=== DATA SUPPLIED ===

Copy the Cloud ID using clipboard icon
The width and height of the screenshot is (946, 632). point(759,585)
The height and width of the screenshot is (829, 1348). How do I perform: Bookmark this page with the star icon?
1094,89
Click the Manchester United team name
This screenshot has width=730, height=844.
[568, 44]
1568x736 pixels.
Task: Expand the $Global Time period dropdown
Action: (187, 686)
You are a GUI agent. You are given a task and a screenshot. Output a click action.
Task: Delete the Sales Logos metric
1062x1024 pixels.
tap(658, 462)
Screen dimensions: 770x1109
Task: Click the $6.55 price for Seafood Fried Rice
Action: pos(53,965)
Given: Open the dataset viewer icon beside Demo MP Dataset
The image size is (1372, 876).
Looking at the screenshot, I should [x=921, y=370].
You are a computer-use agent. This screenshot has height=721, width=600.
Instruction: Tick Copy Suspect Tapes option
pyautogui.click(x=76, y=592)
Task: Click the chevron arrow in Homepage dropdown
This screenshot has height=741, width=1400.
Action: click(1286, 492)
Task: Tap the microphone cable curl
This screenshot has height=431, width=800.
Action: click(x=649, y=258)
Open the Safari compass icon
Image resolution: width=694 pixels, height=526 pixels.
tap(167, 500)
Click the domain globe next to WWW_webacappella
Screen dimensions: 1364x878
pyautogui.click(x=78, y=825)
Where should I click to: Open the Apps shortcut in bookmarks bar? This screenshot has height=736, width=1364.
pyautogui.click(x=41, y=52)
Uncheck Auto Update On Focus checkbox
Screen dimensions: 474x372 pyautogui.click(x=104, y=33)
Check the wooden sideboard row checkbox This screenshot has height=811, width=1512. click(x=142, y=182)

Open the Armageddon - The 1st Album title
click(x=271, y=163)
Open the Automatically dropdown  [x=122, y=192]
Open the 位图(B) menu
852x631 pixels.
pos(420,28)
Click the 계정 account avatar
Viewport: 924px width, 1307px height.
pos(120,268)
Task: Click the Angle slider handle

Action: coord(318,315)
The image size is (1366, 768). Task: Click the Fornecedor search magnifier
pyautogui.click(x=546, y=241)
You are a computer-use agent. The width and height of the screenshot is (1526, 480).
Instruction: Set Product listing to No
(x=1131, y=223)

===

## PROBLEM TO WORK ON
What you return must match the data word for word.

## REPLY
Copy the Cloud ID using clipboard icon
The width and height of the screenshot is (946, 632). point(759,585)
The height and width of the screenshot is (829, 1348). How do I perform: Bookmark this page with the star icon?
1094,89
Click the Manchester United team name
This screenshot has width=730, height=844.
[568, 44]
1568x736 pixels.
Task: Expand the $Global Time period dropdown
Action: (187, 686)
You are a GUI agent. You are given a task and a screenshot. Output a click action.
Task: Delete the Sales Logos metric
1062x1024 pixels.
tap(658, 462)
Screen dimensions: 770x1109
Task: Click the $6.55 price for Seafood Fried Rice
Action: pos(53,965)
Given: Open the dataset viewer icon beside Demo MP Dataset
The image size is (1372, 876).
Looking at the screenshot, I should [x=921, y=370].
You are a computer-use agent. This screenshot has height=721, width=600.
Instruction: Tick Copy Suspect Tapes option
pyautogui.click(x=76, y=592)
Task: Click the chevron arrow in Homepage dropdown
This screenshot has height=741, width=1400.
Action: click(1286, 492)
Task: Tap the microphone cable curl
This screenshot has height=431, width=800.
Action: click(x=649, y=258)
Open the Safari compass icon
Image resolution: width=694 pixels, height=526 pixels.
tap(167, 500)
Click the domain globe next to WWW_webacappella
Screen dimensions: 1364x878
pyautogui.click(x=78, y=825)
Where should I click to: Open the Apps shortcut in bookmarks bar? This screenshot has height=736, width=1364.
pyautogui.click(x=41, y=52)
Uncheck Auto Update On Focus checkbox
Screen dimensions: 474x372 pyautogui.click(x=104, y=33)
Check the wooden sideboard row checkbox This screenshot has height=811, width=1512. click(x=142, y=182)

Open the Armageddon - The 1st Album title
click(x=271, y=163)
Open the Automatically dropdown  [x=122, y=192]
Open the 位图(B) menu
852x631 pixels.
pos(420,28)
Click the 계정 account avatar
Viewport: 924px width, 1307px height.
pos(120,268)
Task: Click the Angle slider handle

Action: coord(318,315)
The image size is (1366, 768). Task: Click the Fornecedor search magnifier
pyautogui.click(x=546, y=241)
You are a computer-use agent. The width and height of the screenshot is (1526, 480).
Instruction: Set Product listing to No
(x=1131, y=223)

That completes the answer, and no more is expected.